Business used to be go karting. Now it's Formula 1.
Akshay Kothari · Co-founder & COO, Notion
Akshay Kothari has spent most of his time at Notion trying to put himself out of a job. His move, repeated for years, is to run at whatever the company’s biggest unsolved problem is, build the system around it, hire someone great to own it, and then remove himself. In 2023 the approach left him, a co-founder of a multibillion-dollar company, with zero direct reports and a calendar wide open to think.
That instinct fits the company he helps run. Notion built itself like an art project: profitable, still largely owned by its founders and employees, raising money only when there was a real reason to, and kept deliberately small, around 1,200 people running a business at public scale. For years its core was a system of record, a modern editor and database that people genuinely loved and built their work inside. Then AI changed what people expect software to do, and Notion decided to reinvent the product rather than wait to be replaced.

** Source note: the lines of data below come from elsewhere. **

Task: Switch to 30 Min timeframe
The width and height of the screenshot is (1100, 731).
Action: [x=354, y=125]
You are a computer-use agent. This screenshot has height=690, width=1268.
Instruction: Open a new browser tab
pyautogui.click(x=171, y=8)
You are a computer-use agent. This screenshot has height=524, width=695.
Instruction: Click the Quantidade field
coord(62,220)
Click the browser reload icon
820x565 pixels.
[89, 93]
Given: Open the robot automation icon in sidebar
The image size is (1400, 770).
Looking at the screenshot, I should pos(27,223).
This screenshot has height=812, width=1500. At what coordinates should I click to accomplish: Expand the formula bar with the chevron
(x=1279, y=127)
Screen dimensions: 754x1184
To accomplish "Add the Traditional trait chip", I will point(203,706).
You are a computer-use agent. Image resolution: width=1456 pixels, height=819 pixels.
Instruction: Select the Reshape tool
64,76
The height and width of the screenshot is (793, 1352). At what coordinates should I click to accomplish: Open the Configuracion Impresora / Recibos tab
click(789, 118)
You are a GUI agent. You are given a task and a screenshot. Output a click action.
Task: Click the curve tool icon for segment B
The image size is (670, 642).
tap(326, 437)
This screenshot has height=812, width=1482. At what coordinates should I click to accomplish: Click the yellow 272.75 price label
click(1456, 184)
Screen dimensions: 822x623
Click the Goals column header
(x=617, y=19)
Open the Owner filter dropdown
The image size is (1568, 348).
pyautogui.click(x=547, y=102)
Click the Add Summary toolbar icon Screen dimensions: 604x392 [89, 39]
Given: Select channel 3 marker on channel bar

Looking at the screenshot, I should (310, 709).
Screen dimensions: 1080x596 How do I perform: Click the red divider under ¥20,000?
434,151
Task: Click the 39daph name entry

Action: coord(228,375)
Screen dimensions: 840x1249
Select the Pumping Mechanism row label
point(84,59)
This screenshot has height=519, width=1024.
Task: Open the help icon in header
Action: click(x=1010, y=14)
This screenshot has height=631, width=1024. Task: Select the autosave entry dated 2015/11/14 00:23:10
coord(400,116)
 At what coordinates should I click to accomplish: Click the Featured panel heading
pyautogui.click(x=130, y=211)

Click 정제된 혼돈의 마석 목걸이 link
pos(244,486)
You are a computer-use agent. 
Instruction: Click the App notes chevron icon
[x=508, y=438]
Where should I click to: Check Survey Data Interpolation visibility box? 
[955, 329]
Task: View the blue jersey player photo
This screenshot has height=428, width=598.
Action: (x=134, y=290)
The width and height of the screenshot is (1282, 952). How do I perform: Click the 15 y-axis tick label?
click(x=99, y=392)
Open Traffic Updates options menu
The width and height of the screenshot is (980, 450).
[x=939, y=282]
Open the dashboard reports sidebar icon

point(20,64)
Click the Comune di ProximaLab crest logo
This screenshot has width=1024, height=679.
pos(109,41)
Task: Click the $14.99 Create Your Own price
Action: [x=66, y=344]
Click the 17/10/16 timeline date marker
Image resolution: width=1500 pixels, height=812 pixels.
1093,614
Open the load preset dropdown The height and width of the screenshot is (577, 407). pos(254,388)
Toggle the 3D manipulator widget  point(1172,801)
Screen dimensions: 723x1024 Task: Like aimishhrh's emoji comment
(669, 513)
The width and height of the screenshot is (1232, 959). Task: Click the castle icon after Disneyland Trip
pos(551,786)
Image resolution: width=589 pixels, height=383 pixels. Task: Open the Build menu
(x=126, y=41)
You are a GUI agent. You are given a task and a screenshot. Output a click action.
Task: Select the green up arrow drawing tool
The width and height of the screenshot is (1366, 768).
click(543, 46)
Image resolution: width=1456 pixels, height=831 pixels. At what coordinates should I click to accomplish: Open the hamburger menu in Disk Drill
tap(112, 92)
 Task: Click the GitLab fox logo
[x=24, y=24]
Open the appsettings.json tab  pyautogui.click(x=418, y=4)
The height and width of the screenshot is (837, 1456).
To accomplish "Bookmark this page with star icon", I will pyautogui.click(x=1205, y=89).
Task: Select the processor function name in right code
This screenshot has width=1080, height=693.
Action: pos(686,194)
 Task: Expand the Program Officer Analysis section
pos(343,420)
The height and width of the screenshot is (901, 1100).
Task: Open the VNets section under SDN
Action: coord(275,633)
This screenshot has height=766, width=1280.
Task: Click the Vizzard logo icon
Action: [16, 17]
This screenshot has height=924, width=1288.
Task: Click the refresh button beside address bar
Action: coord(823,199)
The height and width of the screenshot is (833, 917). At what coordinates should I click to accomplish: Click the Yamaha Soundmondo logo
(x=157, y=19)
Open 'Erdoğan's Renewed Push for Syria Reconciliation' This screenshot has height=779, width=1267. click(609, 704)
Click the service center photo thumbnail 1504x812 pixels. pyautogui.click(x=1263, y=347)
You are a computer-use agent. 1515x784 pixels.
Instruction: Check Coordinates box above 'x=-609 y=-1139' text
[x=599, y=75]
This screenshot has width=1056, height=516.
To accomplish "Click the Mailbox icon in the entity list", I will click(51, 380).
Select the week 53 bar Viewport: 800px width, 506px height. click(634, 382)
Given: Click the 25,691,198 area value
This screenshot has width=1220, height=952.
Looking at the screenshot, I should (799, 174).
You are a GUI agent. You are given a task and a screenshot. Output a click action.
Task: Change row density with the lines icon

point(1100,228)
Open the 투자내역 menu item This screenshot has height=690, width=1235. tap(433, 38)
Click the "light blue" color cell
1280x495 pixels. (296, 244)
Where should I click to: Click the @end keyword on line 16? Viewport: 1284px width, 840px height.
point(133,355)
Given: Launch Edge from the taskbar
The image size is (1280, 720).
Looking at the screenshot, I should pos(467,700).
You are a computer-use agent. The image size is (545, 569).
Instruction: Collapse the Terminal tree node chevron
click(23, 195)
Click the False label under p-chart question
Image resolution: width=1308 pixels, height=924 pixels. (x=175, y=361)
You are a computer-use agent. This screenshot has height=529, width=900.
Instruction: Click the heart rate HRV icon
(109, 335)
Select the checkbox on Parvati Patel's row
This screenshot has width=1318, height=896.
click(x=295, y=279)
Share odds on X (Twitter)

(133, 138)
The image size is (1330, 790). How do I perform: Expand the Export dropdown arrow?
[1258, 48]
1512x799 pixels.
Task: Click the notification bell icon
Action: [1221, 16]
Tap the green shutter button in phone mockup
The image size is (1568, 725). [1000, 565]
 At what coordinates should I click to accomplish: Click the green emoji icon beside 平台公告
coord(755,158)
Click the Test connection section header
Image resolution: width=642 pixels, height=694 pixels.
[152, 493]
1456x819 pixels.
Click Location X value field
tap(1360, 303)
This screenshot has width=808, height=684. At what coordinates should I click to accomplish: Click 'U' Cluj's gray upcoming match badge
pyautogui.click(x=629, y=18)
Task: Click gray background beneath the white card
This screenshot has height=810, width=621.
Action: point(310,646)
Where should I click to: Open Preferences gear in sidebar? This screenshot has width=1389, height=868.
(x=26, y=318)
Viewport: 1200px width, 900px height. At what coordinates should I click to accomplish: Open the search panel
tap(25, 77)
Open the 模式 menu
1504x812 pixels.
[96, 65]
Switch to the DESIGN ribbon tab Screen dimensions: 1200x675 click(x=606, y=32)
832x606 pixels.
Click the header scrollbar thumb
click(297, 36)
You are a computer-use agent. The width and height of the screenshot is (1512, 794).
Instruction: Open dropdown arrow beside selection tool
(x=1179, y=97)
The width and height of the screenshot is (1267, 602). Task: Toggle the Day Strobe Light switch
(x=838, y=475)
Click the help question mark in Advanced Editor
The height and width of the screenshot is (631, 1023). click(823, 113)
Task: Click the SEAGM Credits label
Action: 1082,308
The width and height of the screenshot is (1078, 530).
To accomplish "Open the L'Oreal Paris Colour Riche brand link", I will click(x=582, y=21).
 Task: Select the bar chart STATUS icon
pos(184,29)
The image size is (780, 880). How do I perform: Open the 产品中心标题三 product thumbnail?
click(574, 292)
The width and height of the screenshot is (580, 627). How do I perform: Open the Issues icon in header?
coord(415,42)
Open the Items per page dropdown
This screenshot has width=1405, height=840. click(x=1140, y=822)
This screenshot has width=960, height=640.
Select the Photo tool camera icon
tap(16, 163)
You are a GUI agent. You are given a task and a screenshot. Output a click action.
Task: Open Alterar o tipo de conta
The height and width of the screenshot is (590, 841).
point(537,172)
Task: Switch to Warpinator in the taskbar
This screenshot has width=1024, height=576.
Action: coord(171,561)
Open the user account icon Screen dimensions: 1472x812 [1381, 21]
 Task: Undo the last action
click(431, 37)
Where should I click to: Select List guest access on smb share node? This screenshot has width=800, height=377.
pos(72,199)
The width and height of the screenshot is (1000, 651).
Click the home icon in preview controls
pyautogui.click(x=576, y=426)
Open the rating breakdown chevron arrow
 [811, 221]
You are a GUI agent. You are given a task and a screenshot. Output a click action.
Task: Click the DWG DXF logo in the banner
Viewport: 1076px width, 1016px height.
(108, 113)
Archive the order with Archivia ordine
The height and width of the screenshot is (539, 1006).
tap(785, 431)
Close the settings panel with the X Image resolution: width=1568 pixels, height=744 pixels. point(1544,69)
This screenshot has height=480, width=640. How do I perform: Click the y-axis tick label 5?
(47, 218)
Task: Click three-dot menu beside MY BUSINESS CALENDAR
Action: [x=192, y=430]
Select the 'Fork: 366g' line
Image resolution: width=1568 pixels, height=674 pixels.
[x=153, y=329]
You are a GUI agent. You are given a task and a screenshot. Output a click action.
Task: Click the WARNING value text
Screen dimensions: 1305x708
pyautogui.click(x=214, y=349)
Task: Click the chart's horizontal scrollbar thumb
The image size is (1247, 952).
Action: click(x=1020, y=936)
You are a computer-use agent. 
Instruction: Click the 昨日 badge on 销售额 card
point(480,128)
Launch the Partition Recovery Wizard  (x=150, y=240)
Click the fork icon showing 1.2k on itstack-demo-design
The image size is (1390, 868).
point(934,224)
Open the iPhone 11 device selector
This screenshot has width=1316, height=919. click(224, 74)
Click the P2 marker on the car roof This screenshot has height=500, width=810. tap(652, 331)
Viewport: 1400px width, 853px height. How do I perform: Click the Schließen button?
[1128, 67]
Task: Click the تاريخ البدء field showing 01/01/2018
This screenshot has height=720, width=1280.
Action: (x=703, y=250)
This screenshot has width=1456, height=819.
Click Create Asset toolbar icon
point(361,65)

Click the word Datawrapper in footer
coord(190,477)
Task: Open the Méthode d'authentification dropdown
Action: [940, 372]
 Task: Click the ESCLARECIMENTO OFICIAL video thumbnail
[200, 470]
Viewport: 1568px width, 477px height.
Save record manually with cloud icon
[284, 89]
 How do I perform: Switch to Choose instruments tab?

In this conversation, Akshay walks through how Notion pulled that off: the stretch he calls the swamp of despair, when its AI agent failed four times before it worked; why the company stopped trying to make the model fit its product and started fitting the product to the model; and how it dissolved the line between its AI team and everyone else until there was nobody left who wasn’t building with AI. The bet landed. AI moved from a defensive play to a real driver of growth, and Notion’s growth rate has climbed for over a year, with the most recent quarter running about 50% above where it was a year earlier. As Akshay frames it, the business went from go-karting to Formula 1, and now the company has to rewire how it drives.
Akshay Kothari is the co-founder and chief operating officer of Notion, the productivity software company valued at around $11 billion, where he has built and scaled functions from support and sales to marketing and finance, alongside co-founders Ivan Zhao (CEO) and Simon Last. Before Notion, Kothari co-founded Pulse, a news-reading app that began as a Stanford design school class project in 2010, won an Apple Design Award, reached more than 30 million users, and was acquired by LinkedIn for $90 million in 2013. He then spent roughly six years at LinkedIn as Vice President of Product and Head of LinkedIn India. Kothari holds a Bachelor's degree in Electrical Engineering from Purdue University and a Master's in Electrical Engineering from Stanford University.
The most quotable moments from Akshay Kothari
The terminal value of these old businesses — you should just assume they may go to zero. You have to disrupt yourself to where the business is going. Do it to yourself before someone else does it to you.
Just because something didn't work a year ago doesn't mean you shouldn't try again. You could try the same exact thing, but the capability is now ready for it to work.
You have to stop trying to fit the LLM with what you have, and fit what you have to the LLM. If you can do that, you'll feel like you're going with the tailwind instead of the headwinds.
It's underrated to have a founder who is an individual contributor, because my only optimization function is Notion winning. I don't care about the bureaucracy or politics — I'll run after the problem and then hand it to the right person.
If truly anybody can build anything, then the alpha is going to be around picking the right thing to build and doing it with taste. We might be back to what was already true before.
The best companies aren't using AI to do the same work with fewer people — they're raising their ambitions. It's less about efficiency and more about each person being way more productive.
I don't want to live in a world where there are single-person billion-dollar companies. If the business is going so well, it's a lot of fun to build it with other people. Think abundance.